(Items from a data source)
┌──

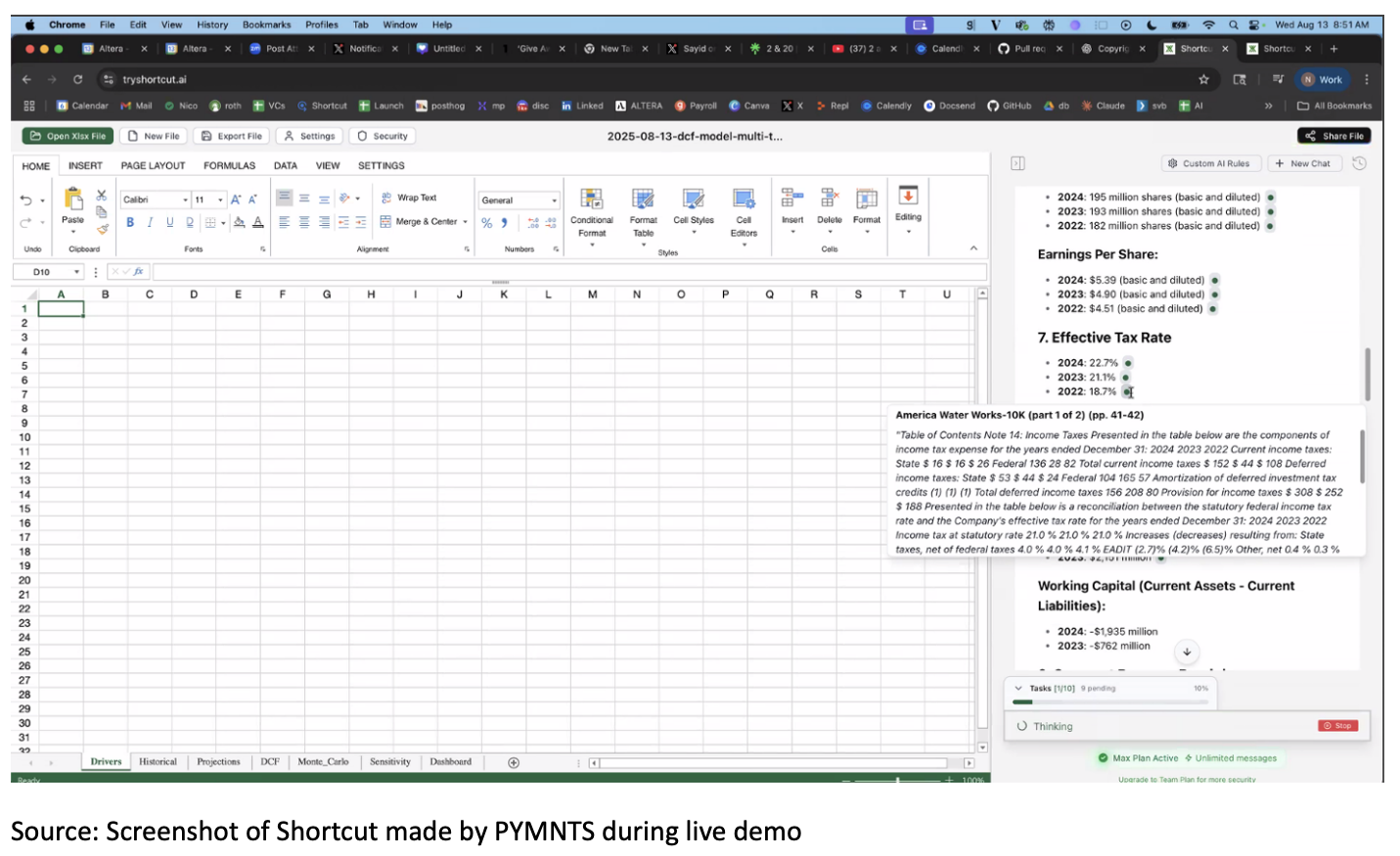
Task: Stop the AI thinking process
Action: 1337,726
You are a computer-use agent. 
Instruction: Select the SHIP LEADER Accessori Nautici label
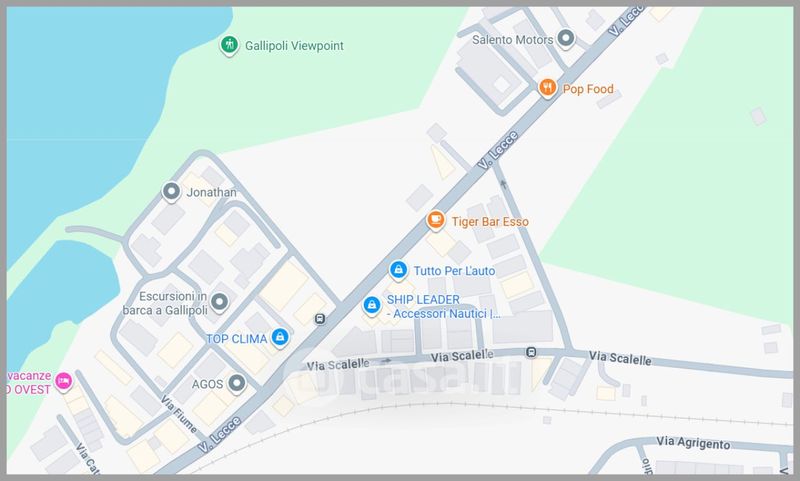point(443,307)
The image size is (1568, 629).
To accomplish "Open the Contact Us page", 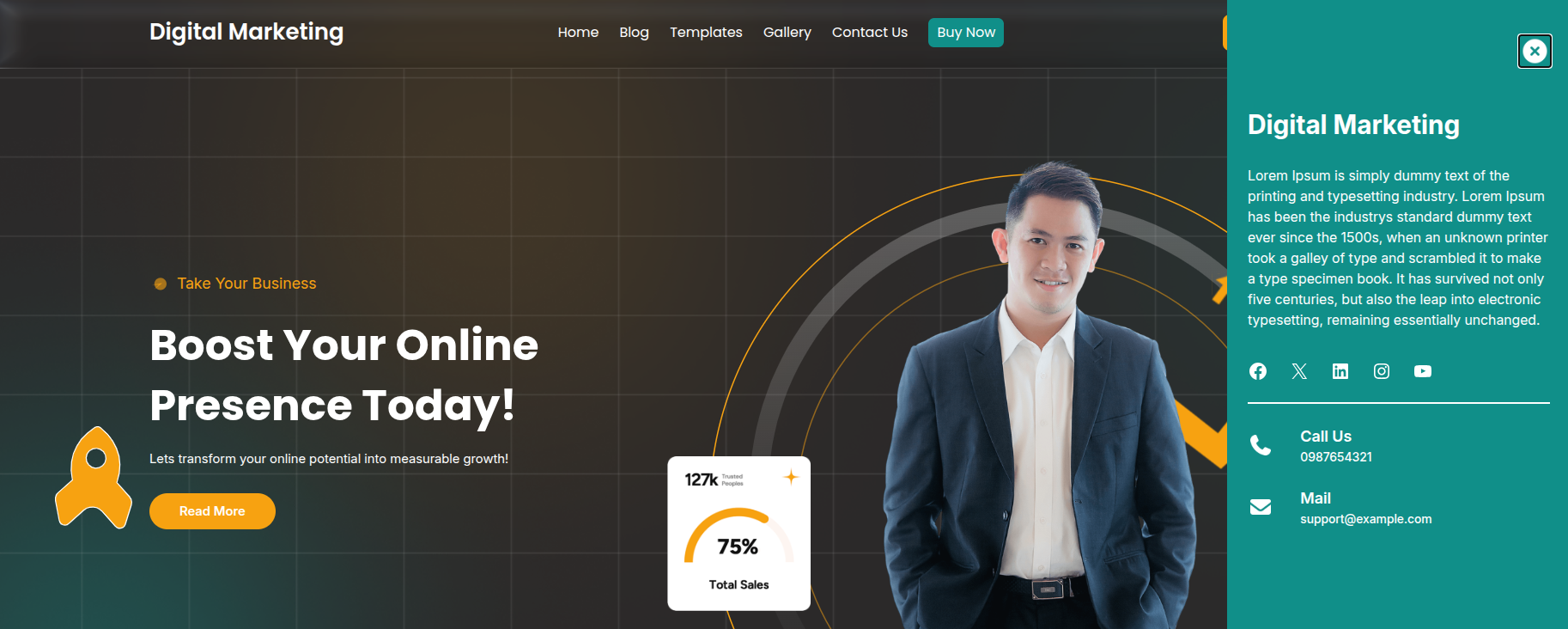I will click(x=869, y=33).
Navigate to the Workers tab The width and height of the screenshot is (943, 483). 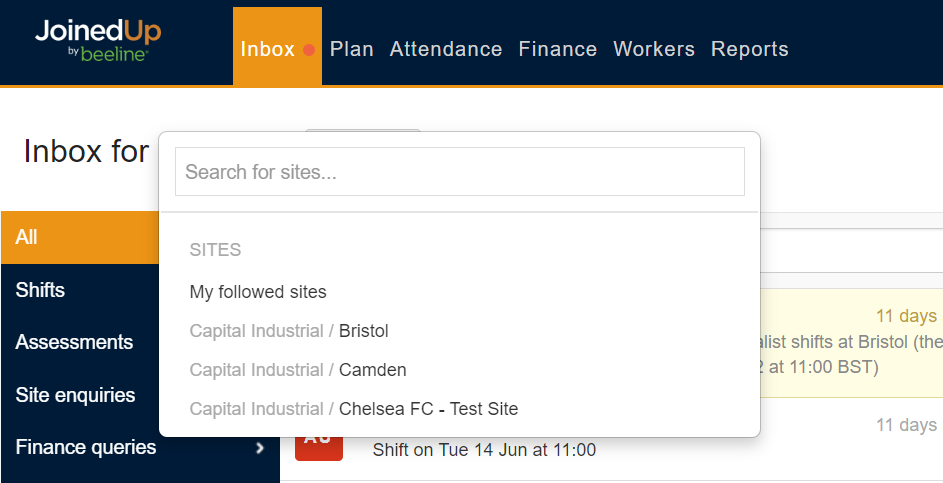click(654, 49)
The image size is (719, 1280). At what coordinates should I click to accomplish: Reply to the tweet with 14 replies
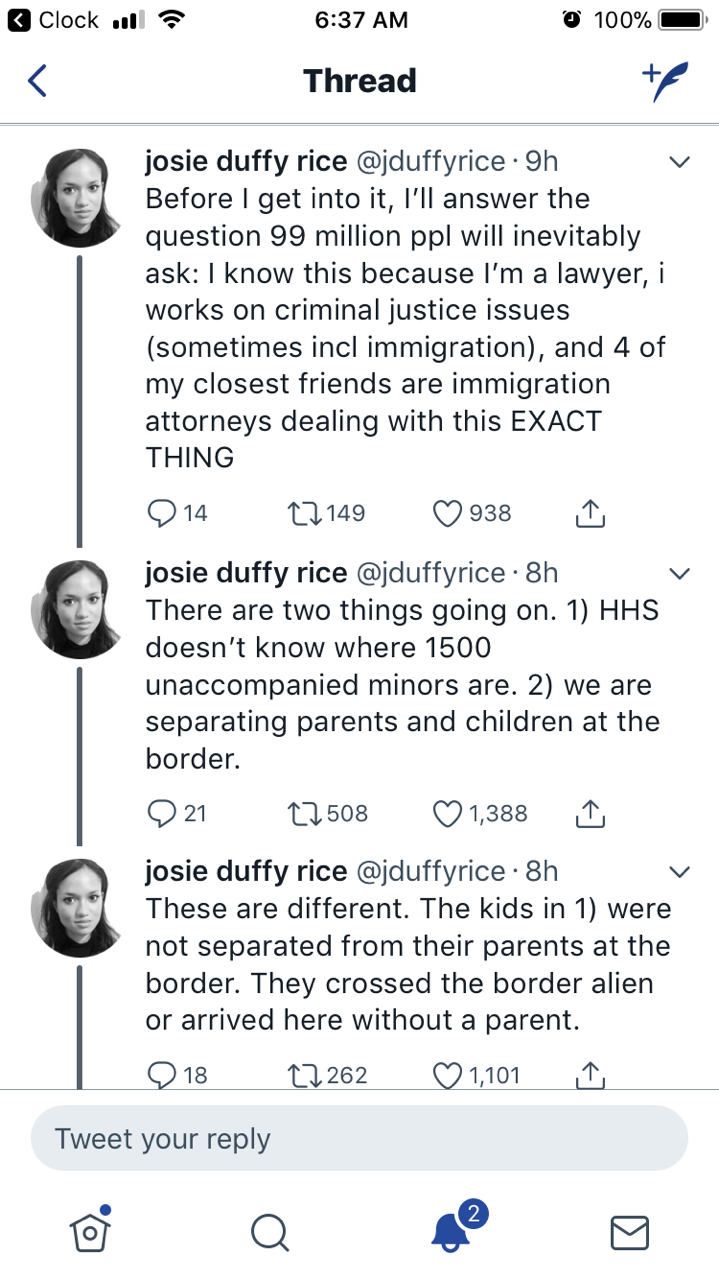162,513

└──

- _TASK GOAL_
Beginning at the line with "The image size is (719, 1280).", reproduce word for word each line through the last line of the records. Include both ends but no pictures.

- _SOLUTION BELOW_
The image size is (719, 1280). At what coordinates should I click to accomplish: Reply to the tweet with 14 replies
162,513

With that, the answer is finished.